PROBLEM TO WORK ON =
Rewrite the lines starting at the one that contains "Open Maihua's profile" and running through the last line, requests included, with each coordinate in the answers multiplied by 1.6 and rounded to a whole number, halves rounded up. Leave every other number as it is.

THE RECORDS =
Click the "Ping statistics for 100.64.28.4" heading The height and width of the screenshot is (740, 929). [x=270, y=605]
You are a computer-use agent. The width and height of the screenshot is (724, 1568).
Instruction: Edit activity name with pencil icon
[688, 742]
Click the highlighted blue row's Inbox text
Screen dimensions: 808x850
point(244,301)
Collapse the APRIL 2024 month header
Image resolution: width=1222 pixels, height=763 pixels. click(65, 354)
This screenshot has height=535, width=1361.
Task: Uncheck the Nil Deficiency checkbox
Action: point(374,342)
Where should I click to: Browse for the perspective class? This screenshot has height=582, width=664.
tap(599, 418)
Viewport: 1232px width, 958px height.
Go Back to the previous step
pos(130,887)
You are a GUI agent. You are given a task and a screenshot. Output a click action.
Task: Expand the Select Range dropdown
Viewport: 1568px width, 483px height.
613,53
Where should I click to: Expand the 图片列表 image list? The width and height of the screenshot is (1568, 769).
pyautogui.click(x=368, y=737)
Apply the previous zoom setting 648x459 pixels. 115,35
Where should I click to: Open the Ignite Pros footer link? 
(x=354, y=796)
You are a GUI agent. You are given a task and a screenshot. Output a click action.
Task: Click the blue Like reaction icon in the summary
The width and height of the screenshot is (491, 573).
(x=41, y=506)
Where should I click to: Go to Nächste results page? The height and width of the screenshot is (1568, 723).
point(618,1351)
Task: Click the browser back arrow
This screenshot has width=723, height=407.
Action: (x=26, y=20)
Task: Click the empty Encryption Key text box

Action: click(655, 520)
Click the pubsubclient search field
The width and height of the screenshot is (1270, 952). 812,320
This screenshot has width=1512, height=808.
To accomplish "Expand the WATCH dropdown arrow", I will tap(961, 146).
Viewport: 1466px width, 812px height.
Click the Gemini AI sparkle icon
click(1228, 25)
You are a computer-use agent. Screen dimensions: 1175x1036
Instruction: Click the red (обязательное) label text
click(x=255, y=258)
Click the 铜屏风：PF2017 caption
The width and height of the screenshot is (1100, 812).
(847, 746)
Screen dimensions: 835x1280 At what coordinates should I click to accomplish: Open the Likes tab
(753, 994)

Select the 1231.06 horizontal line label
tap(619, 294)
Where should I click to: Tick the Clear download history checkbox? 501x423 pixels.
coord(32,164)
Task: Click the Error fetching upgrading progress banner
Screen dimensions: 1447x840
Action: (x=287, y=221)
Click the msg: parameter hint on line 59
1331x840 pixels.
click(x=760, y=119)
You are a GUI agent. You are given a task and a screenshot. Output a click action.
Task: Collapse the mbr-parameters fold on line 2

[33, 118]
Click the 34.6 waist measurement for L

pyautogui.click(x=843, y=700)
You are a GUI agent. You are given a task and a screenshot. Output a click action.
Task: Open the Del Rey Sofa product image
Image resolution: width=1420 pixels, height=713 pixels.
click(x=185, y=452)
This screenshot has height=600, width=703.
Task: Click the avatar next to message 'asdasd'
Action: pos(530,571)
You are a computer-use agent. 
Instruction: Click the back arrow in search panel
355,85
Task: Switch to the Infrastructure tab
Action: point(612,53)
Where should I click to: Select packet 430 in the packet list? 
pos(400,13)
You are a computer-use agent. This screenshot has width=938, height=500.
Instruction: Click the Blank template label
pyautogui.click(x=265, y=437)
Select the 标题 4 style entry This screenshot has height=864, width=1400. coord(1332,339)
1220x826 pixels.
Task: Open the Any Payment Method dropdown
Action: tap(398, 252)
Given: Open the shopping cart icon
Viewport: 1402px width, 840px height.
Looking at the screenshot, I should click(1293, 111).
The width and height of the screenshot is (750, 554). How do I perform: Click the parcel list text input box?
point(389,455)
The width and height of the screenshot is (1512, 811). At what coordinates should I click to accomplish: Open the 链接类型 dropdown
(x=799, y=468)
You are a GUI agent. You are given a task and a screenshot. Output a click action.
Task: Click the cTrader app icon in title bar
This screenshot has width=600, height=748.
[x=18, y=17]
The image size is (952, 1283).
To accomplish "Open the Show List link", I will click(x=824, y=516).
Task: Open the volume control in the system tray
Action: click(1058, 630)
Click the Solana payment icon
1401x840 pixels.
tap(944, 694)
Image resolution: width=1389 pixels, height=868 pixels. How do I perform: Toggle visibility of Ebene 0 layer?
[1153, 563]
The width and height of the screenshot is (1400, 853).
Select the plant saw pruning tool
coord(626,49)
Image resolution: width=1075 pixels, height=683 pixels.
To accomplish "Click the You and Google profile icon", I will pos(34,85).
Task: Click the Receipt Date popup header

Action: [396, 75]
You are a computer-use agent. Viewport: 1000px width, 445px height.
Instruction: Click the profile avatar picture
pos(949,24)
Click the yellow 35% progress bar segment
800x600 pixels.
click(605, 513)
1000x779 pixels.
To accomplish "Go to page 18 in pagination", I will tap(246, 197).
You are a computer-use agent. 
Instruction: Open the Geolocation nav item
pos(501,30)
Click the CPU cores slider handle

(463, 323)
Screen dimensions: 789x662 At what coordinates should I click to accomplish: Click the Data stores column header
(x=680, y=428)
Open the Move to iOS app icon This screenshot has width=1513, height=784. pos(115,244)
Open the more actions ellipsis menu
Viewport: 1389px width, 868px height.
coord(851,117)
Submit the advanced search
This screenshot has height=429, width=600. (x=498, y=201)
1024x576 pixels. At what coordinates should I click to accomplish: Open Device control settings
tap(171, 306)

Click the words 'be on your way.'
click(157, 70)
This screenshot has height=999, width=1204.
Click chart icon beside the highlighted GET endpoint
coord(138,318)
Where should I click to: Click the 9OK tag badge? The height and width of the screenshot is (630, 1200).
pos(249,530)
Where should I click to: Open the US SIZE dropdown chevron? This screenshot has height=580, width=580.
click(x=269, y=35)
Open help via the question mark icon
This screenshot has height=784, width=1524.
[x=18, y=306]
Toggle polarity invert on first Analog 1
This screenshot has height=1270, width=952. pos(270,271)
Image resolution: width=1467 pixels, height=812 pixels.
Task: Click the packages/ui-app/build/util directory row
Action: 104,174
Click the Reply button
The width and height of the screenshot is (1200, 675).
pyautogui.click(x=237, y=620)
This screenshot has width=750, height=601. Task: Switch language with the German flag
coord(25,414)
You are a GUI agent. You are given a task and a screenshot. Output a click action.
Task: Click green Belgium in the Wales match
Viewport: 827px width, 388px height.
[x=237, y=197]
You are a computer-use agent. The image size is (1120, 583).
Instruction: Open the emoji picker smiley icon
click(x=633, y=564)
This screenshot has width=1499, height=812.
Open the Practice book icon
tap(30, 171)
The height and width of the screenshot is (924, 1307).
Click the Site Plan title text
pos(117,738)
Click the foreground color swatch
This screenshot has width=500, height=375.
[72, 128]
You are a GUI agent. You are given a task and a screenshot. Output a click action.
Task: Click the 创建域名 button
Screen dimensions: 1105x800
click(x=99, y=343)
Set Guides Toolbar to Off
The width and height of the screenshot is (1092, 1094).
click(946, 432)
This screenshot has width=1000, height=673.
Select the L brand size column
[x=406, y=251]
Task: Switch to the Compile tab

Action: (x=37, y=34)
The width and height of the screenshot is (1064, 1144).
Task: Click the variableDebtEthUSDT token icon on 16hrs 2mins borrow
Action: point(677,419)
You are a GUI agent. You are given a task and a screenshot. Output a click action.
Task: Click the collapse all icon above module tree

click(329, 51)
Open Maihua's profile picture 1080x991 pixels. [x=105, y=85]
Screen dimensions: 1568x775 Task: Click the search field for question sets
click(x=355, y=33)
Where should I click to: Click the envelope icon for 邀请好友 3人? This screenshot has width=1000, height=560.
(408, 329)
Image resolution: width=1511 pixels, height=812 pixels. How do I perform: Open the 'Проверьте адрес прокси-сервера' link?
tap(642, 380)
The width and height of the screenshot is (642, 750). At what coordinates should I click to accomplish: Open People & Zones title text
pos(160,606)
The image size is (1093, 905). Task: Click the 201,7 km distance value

CORRECT OUTPUT =
Open Maihua's profile picture 1080x991 pixels. [x=168, y=136]
Screen dimensions: 1568x775 Task: Click the search field for question sets
click(x=568, y=53)
Where should I click to: Click the envelope icon for 邀请好友 3人? This screenshot has width=1000, height=560.
(653, 526)
Image resolution: width=1511 pixels, height=812 pixels. How do I perform: Open the 'Проверьте адрес прокси-сервера' link?
tap(1027, 608)
The width and height of the screenshot is (642, 750). At what coordinates should I click to accomplish: Open People & Zones title text
pos(256,970)
The image size is (1093, 905). Task: Click the 201,7 km distance value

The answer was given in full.